## Page extract
════

So in that big collection I picked up last weekend were a couple of rare-ish goodies, such as this digest-sized parody of Charles M. Schulz’s religiously-themed non-Peanuts cartoons:

That’s just the title from the front cover; clicking that image will bring up the entire cover which may offend the more sensitive viewer. I wasn’t quite sure what to do with it, as eBay tends to be a bit iffy on adult-y material like this, taking some auctions down and leaving other auctions for the exact same item up seemingly at random. Not that other people having this same thing on eBay would have been much of a problem…the only Google references I could find at first were some webpages from one of the artists responsible. However, you can now find this review from pal Nat, since I avoided the whole eBay issue by selling the darned thing to him.

Another rarity is Rick Altergott’s first self-published issue of Doofus from 1992:

…prior to Fantagraphics unleashing the Doofus-verse across an unsuspecting world. It’s in a squarish format, about 8 by 8 inches, with a stated print run of 350 copies.

• • •

I apologize for the extended communications blackout over the last week and a half. A combination of a lingering illness and extra hours/projects at the new store have left me with little blogging energy in the evenings. Thank you for sticking around and hopefully I’ll be back up to speed here sooner rather than later.

E-Man #9 (First Comics, December 1983).

════

## Provided information
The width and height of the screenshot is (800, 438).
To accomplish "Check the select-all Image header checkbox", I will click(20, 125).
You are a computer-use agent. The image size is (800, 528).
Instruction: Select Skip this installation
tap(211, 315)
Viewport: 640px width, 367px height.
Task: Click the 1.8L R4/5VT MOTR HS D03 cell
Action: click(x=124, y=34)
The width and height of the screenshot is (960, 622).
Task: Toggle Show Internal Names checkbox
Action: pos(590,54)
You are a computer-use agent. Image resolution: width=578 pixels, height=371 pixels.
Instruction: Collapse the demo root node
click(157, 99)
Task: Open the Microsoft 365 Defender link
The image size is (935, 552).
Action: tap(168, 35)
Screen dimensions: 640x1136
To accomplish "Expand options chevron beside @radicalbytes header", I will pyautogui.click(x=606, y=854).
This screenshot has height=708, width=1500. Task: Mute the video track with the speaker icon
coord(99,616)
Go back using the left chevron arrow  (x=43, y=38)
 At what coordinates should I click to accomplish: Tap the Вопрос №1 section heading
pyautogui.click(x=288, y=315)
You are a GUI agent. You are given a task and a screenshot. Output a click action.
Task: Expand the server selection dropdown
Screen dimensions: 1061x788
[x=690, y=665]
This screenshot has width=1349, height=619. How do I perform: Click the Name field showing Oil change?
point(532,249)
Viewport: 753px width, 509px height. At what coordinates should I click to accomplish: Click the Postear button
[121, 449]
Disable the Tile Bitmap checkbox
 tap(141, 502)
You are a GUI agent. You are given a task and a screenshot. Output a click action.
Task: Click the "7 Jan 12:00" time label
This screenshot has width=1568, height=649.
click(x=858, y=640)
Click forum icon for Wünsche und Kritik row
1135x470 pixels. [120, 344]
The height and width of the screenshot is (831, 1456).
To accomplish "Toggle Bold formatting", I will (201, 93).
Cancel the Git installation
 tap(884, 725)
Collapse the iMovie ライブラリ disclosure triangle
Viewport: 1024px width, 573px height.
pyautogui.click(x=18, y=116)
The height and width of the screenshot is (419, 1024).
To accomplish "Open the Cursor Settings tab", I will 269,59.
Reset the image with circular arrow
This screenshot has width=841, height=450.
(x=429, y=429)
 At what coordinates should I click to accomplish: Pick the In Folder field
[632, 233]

════

## What needs to be done
Copy everything in the comics blog post from "I apologize for" down to "Comics, December 1983).", swapping "evenings" for "nights". The records that accompany this blog post are unrelated material and stand apart from it.

## Exercise solution
I apologize for the extended communications blackout over the last week and a half. A combination of a lingering illness and extra hours/projects at the new store have left me with little blogging energy in the nights. Thank you for sticking around and hopefully I’ll be back up to speed here sooner rather than later.

E-Man #9 (First Comics, December 1983).